Liquid profiling – circulating nucleic acid diagnostics gains momentum

Stefan Holdenrieder, Hanns-Georg Klein and Christof Winter
From the journal LaboratoriumsMedizin

Liquid profiling of molecular characteristics of circulating nucleic acids (CNAs) in the blood and other bodily fluids is one of the most interesting, dynamic and promising areas in laboratory diagnostics. Since the last special issue on the diagnostics of cell-free nucleic acids (J Lab Med 2016), the field has expanded rapidly in various directions and is about to reach routine clinical application in non-invasive prenatal testing, oncology and transplantation medicine.

With the optimization of new technologies such as massive parallel sequencing, standardization and rigorous quality control, disease-specific enrichment of nucleic acids, combination of diverse molecular characteristics and advanced bioinformatic pipelines, the diagnostic power of liquid profiling has been considerably increased. It also has become evident that a better understanding of the biology, structure, function and metabolism of CNAs is crucial for improving the diagnostic process and for accurate interpretation of the results.

In a recent conference on “Circulating Nucleic Acids in Plasma and Serum (CNAPS)” held at San Francisco in May 2022, many aspects were addressed by pioneers and world-leading specialists in the field, including (i) new developments in the application transplant and infectious disease diagnostics, (ii) early cancer diagnostics and monitoring of cancer disease, (iii) maternal and fetal diagnostics, (iv) utilization of new approaches in epigenetics, fragmentomics and tissue deconvolution, and (v) discussion of future perspectives and emerging frontiers. While many studies provided strong clinical evidence for the diagnostic utility of CNAs, the meeting clearly revealed the different pace at which CNA diagnostics is implemented in the diverse national health care systems [1].

The collection of articles in this new Special Issue by the J Lab Med offers an update on some major topics of nucleic acid diagnostics: Bronkhorst et al. give a broad overview on the diverse forms of nucleic acids found in bodily fluids, their sources, release and metabolism, preanalytical and analytical improvements that enable sensitive and quantitative assessment, as well as next steps from snapshot diagnostics towards individualized monitoring of temporal genomic changes [2].

The long and arduous route that liquid profiling had to take until being accepted for patient care is outlined by Haselmann et al. The review provides a succinct depiction of the current status of CNA testing for patient stratification, detection of resistance mechanisms and treatment monitoring in cancer patients, and also highlights the challenges toward successful clinical implementation [3].

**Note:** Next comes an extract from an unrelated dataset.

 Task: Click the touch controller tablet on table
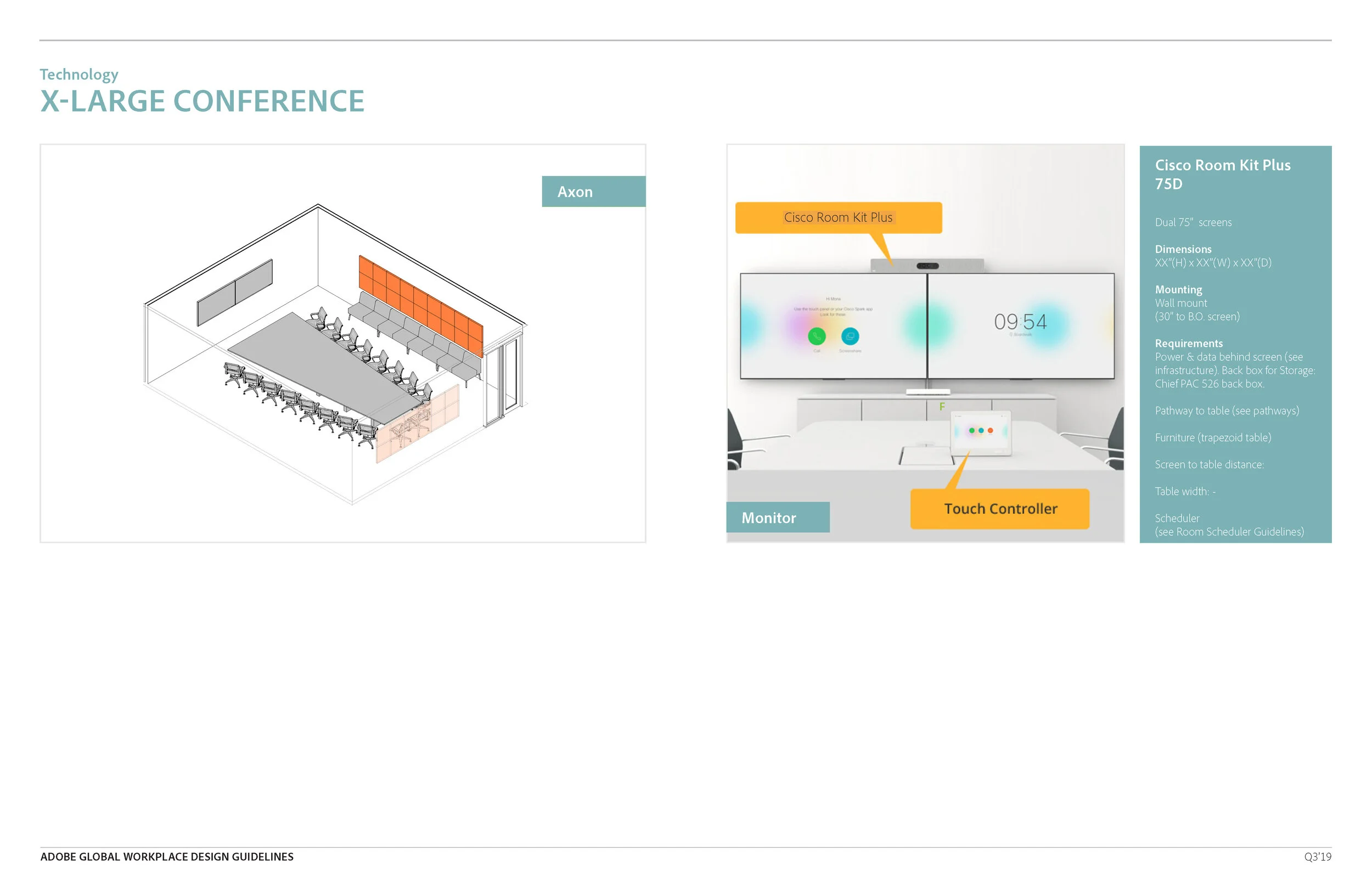coord(980,432)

Froelich et al. report an example of how the acceptance of liquid profiling can be increased, and how its integration into clinical workflows of routine patient care be boosted. By delivering relevant information for an appropriate selection of targeted therapies, liquid profiling can become an integral part of local molecular tumor boards (MTBs) supplementing tissue diagnostics and enabling “true” companion diagnostics with personalized molecular markers during the course of cancer disease. In an interdisciplinary approach, liquid profiling can be utilized in combination with highly sensitive imaging, thereby triggering and complementing each other in a stepwise manner, in order to overcome the intrinsic limitations of both methods and to leverage their full potential for personalized therapy guidance [4].

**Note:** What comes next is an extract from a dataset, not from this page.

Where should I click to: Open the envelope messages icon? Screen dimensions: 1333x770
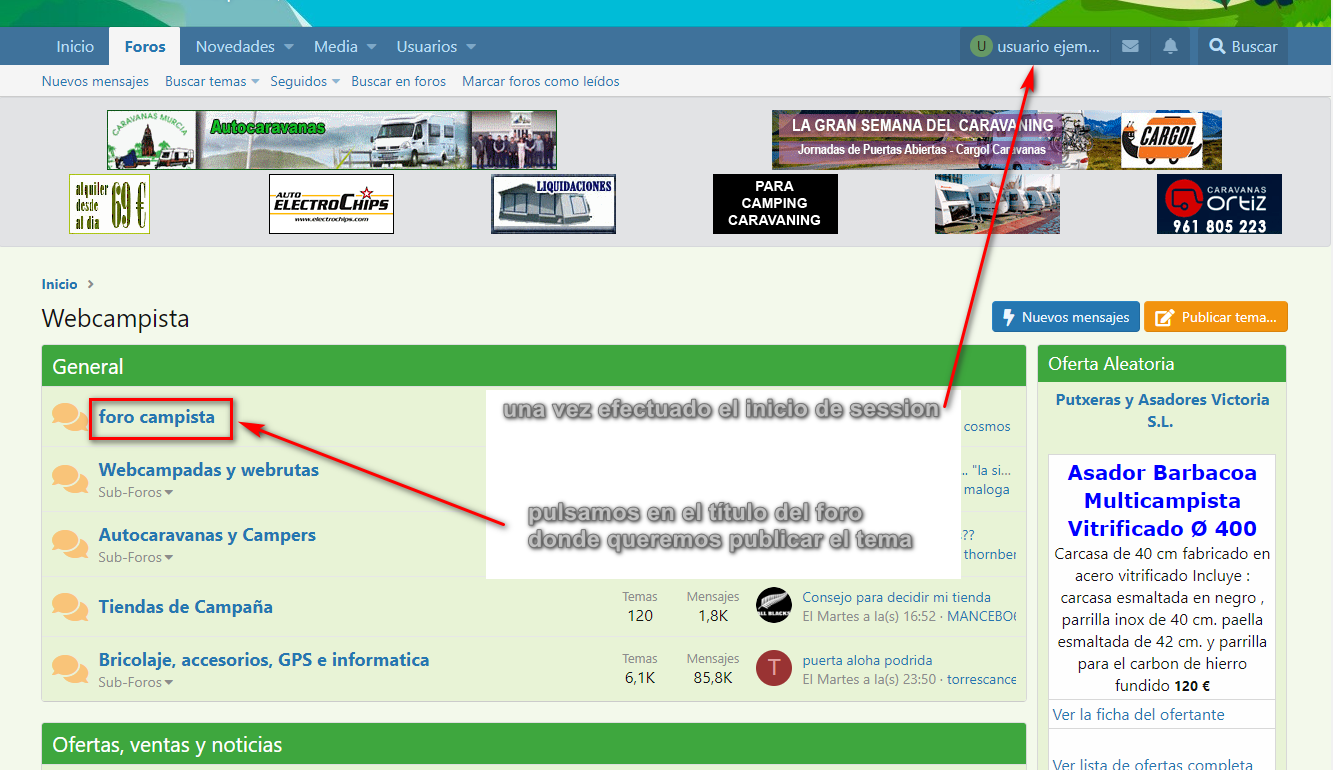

As the prognosis of cancer is more favourable when the patient is treated in an early, locally confined stage and since cancer-related changes can be detected in the blood plasma, highly sensitive technologies for the detection of circulating tumor DNA (ctDNA) have become a possibly powerful diagnostic tool for early cancer detection and object of intensive research. In contrast to earlier attempts with protein tumor markers, novel approaches include multiple molecular features and address multiple tumor types at the same time. Holdenrieder et al. summarize the current status of the so-called pan-cancer screening by ctDNA and outline the limitations and pitfalls but also the perspectives for ctDNA-based screening in the future [5].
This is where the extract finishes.